**What this task involves:**
Exact copies of the lines from the one holding "The height and" through the last line of the entries below are to be printed, with pictures omitted.

● ● ●

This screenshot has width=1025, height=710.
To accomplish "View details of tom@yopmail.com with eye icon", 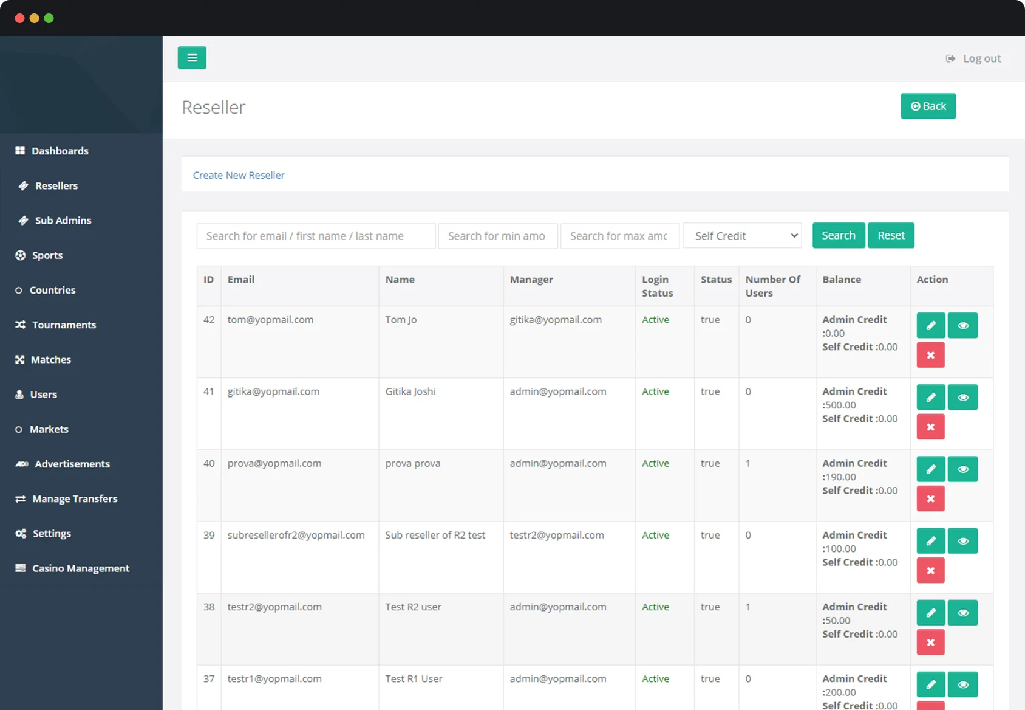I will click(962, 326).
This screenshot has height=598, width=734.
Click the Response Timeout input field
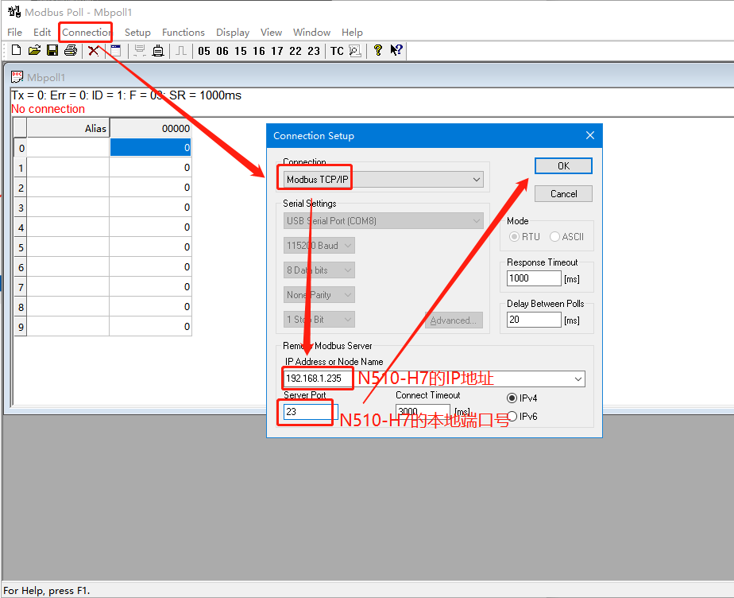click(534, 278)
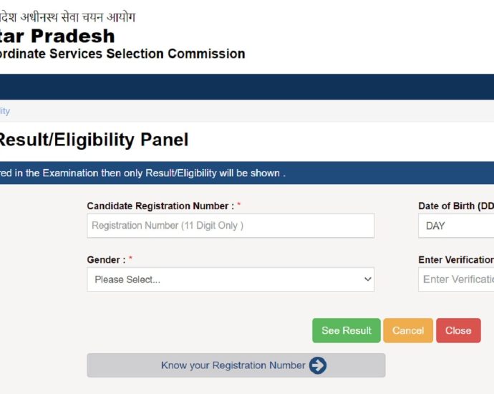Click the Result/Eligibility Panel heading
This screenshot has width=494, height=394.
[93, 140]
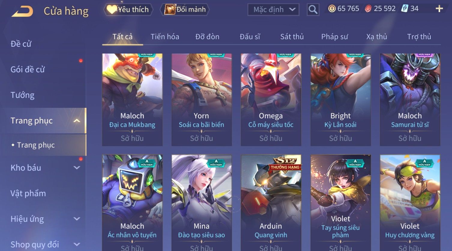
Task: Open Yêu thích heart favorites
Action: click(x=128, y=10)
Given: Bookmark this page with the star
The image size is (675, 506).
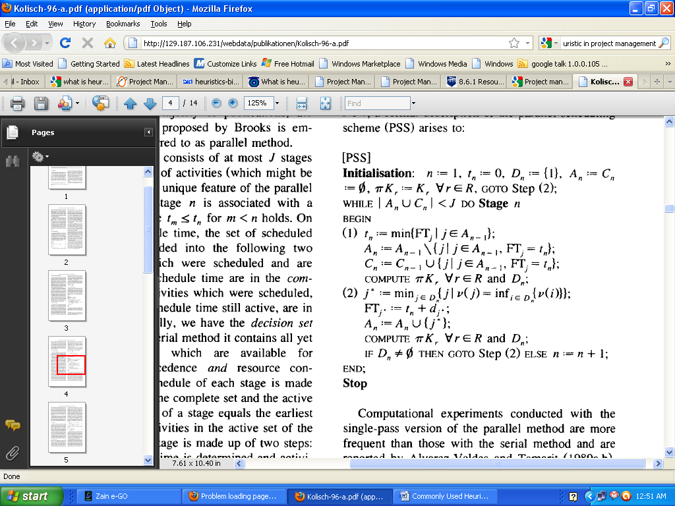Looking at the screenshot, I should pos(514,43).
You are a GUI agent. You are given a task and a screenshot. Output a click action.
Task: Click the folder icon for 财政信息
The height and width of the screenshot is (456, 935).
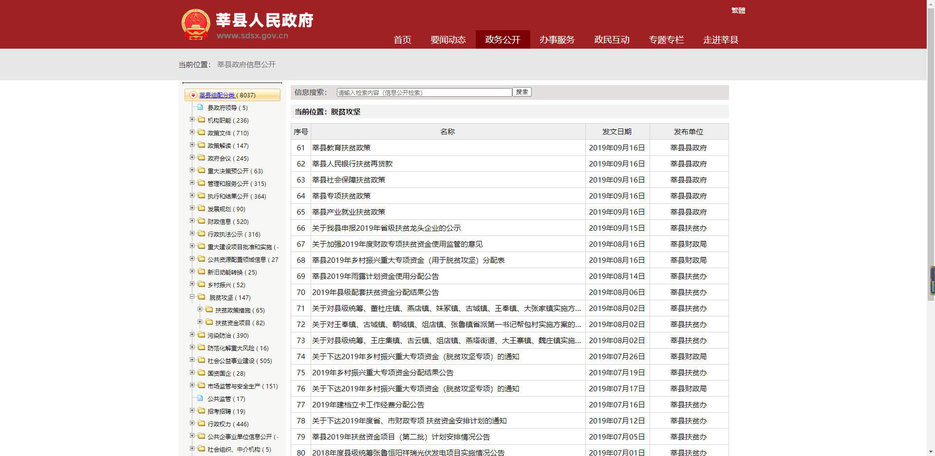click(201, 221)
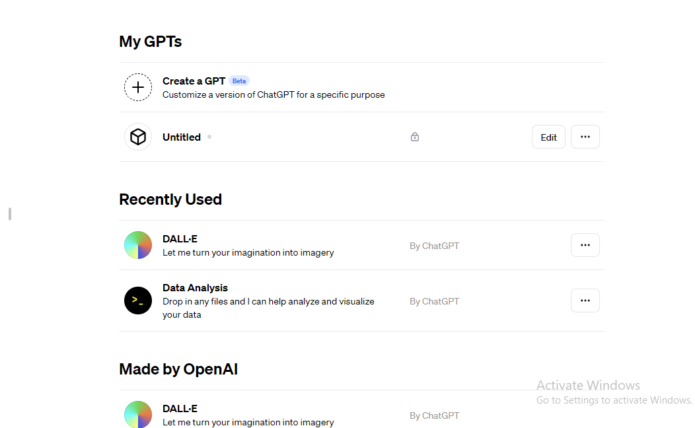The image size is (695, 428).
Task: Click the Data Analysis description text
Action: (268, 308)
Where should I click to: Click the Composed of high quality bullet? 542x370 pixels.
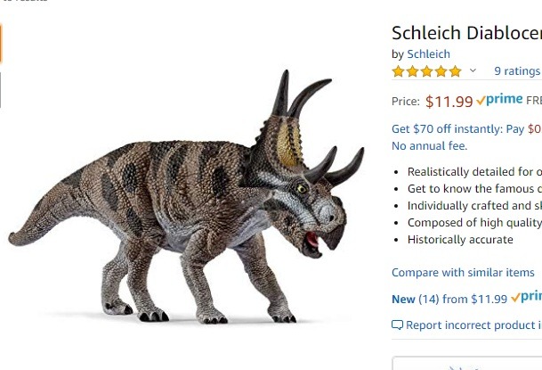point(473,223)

● ● ●

**Response for this exercise:**
The height and width of the screenshot is (456, 935).
click(201, 221)
The image size is (695, 428).
Task: Click the Data Analysis description text
Action: (268, 308)
Where should I click to: Click the Composed of high quality bullet? 542x370 pixels.
point(473,223)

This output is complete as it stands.